Y este año hay varios aspectos que intensifican aún más esta luna nueva. De hecho, no solo hay varios planetas retrógrados que nos obligan a mirar atrás antes de poder seguir adelante, sino que el Sol y la Luna se encuentran en conjunción muy estrecha con Mercurio, y los tres también están conjuntos con Lilith.

Todos ellos forman parte de un Gran Trígono con Júpiter en Cáncer y con Saturno y Neptuno en Piscis: esta configuración permite que la energía fluya sin esfuerzo, por lo que tenemos acceso a una profunda sabiduría emocional (Júpiter en Cáncer), disciplina espiritual y madurez (Saturno en Piscis) y poder de transformación (Luna en Escorpio). Sin embargo, esta energía se ve equilibrada por otro aspecto más desafiante: el Sol, la Luna, Mercurio y Lilith se oponen a Urano en Tauro, lo que introduce una motivación muy necesaria para aprovechar toda esa energía que fluye. Nuestro poder escorpiano se libera, pero hay una advertencia: para obtener los beneficios que aporta el Gran Trígono de Agua, primero debemos estar dispuestos a cambiar.

Todo lo obsoleto y no alineado se cae, ya sean máscaras, condicionamientos, programas o creencias. Tal vez sea el trabajo que ya no nos conviene, o una relación que mantenemos sólo por seguridad o por los hijos, o tal vez sean las amistades que drenan nuestra energía. O tal vez sea la imagen que tenemos de nosotros mismos que es negativa y necesita ser cambiada, o tal vez sean los hábitos destructivos que de alguna manera nos daban seguridad pero que ahora necesitan ser transformados.

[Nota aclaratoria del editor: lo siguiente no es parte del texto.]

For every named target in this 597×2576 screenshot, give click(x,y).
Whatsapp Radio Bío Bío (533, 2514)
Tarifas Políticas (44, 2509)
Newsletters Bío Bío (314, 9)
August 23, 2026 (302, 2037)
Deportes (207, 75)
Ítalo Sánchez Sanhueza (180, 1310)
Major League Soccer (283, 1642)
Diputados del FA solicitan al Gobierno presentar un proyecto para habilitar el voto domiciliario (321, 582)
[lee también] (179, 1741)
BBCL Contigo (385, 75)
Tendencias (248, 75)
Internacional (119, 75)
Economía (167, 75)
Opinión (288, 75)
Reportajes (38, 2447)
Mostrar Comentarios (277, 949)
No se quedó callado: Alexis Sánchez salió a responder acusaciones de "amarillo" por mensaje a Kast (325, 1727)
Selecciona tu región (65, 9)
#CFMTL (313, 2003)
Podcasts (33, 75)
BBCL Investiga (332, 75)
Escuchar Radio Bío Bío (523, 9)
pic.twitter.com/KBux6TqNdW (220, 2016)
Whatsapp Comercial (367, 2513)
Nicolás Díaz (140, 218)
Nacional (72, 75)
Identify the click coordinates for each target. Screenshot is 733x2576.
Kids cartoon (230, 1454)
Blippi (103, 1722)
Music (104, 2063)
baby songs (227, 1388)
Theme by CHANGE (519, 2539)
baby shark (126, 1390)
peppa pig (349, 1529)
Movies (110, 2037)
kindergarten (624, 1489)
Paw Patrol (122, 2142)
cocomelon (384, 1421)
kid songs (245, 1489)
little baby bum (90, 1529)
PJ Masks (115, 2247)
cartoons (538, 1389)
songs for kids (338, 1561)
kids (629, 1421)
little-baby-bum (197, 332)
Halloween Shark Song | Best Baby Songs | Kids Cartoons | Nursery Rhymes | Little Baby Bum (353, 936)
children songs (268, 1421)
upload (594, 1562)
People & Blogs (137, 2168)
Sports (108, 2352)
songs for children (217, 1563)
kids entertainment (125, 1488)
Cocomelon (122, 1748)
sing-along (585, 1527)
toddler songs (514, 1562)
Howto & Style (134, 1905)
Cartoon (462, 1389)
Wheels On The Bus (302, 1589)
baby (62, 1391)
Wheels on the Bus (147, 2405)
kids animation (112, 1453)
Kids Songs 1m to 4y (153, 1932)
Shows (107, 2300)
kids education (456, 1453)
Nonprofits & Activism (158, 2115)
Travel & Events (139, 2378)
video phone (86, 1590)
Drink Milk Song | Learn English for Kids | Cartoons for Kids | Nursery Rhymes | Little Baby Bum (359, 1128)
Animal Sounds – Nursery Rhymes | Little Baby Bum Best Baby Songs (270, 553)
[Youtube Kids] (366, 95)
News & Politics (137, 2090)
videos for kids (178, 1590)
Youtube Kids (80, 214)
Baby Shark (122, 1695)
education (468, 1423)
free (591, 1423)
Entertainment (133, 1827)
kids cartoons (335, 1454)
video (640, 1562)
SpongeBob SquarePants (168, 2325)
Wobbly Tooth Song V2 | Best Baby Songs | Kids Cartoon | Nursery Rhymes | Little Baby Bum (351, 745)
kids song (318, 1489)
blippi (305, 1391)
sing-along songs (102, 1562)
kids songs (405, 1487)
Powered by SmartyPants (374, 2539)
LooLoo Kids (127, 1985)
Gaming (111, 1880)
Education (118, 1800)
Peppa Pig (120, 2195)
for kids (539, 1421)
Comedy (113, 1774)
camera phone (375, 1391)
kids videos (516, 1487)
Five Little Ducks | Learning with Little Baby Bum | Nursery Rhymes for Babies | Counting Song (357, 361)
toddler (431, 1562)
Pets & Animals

Tal vez nos sintamos confusos, perdidos y desorientados, tal vez nos sintamos como en una montaña rusa, zarandeados en todas direcciones, pero estamos a punto de cruzar la puerta de la vida que realmente estamos destinados a vivir.

El cambio es tanto un trabajo interior como una transformación exterior durante la luna nueva de Escorpio.

Así que examinamos nuestras creencias, sentimientos enterrados y las limitaciones que nos hemos impuesto. No es una tarea fácil; rascarlos puede hacer aflorar sentimientos poderosos (una de las bendiciones ocultas de Escorpio). ¿El truco? Cavar hondo y apuntar alto: mirar más allá de nuestro alcance habitual y arrojar luz sobre las profundidades de nuestra psique. Bajo los cielos oscuros de esta misteriosa luna nueva, lo que no vemos puede ser mucho más elocuente que lo que ven nuestros ojos, así que permanezcamos abiertos a percepciones no evidentes.

Esta luna también nos recuerda que la seguridad proviene de la capacidad de transformación continua: quien consigue dejar morir lo que ya no necesita, entra en algo nuevo; quien logra enfrentarse a sus sombras, brilla con luz propia.

Escorpio hace consciente lo inconsciente, así que permitamos que esta luna nos revele verdades enterradas, cavemos hondo para descubrir lo que hay bajo la superficie y comprender una capa más profunda de nosotros mismos. Pase lo que pase, recordemos que estamos al mando y que tenemos el poder de decidir dónde poner nuestra energía. Es hora de salir, de liberarnos y dejar atrás la pesadez para entrar en la vida que realmente nos corresponde.

Sin embargo, recordemos que hay varios planetas retrógrados, por lo que esta luna nueva actúa más como una revisión sagrada que como un nuevo comienzo. Esto significa que tenemos la oportunidad de detenernos en las profundidades de la transformación antes de seguir adelante, de disfrutar de una pausa sagrada antes del cambio que nos hará evolucionar. Lo único que tenemos que hacer es estar presentes en nosotros mismos, tomando conciencia de lo que es, en lugar de precipitarnos hacia lo que podría ser, y honrando el profundo proceso de elaboración que aún está en curso.